If you are approaching a steep hill climb, you want to shift down to an easier gear before you need to. The steeper the hill, the more gears you will want to shift down.
If you wait until you can barely turn the pedals before shifting down, you’ll have a heck of a painful time trying to climb the hill!
Likewise, if you are going downhill, gradually shift up as you gain more speed. Don’t wait until your legs are spinning around like crazy!
Another thing to anticipate is starting up after you come to a stop. If you are riding in a big gear, you will want to shift down as you slow down and come to a stop. If you stop while you’re still in a big gear, it will be very hard to get started again!
But if you anticipate that and shift to a low gear before stopping, you will be able to start easily.
Proper Shifting Technique
There is more to shifting than just twisting some levers. Shifting requires precise coordination between your hands and feet; the better you coordinate your movements, the smoother your shifts will be.
The basic principle here is that you have to be pedaling for the bike to shift. The chain needs to be moving forward for the derailleurs to do their job, so always pedal when shifting.
But there is a little trick to it. You need to be pedaling lightly and softly for the bike to shift smoothly. It’s called “soft pedaling.”

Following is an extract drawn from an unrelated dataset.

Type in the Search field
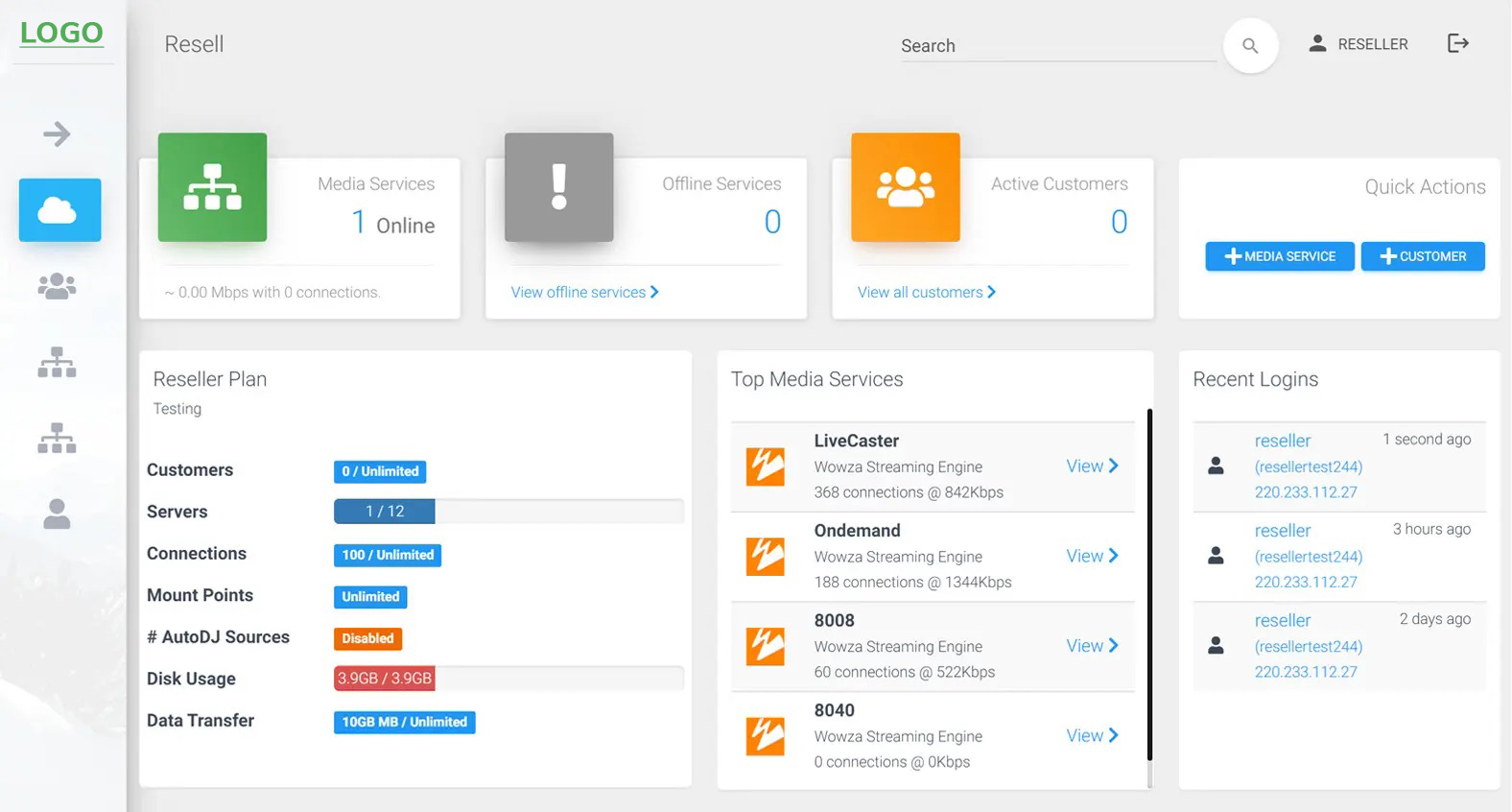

If you are pedaling too forcefully, your leg power will override the derailleurs and there will be no shifting, just grinding noises! (Think about it, your legs are big and muscular, and the derailleurs and chain are just little pieces of metal.)
So here’s how to shift:
As you move the shifter with your hand, simultaneously ease up on your pedaling for one stroke. You should hear and feel the shift complete smoothly. Then you can resume pedaling with full force. Don’t worry, you only ease up for a second, so you won’t lose speed just from soft pedaling.
That’s all there is to it. Most people I see that have trouble shifting simply need to try soft pedaling. It is a common misconception that you need to pedal hard and fast to get a shift to complete. Proper shifting actually calls for the opposite approach!
Just get out there and practice…
Getting Started (Practice Makes Perfect)
Now that you know what to do, it’s time to do it. But it won’t hurt to do a few practice runs first!
The first thing I would do is run through the gears by hand. Just prop the bike up so the rear wheel is off the ground (if you don’t have a repair stand, just hang the bike on a tree branch or something,) and then shift through the gears while pedaling with your other hand.
Once you see it in action, head out to an empty parking lot and ride in circles. You just want to get the “feel” for shifting so that it becomes second nature. You want to be able to go ride and pay attention to your surroundings, without needing to look down at the shifters.
Don’t feel bad if it takes a while, we’ve all been there at one point! It’s not easy to go from one speed to dealing with 24 or 27!
(Think of it like driving a manual transmission car – most people don’t know how to do that!)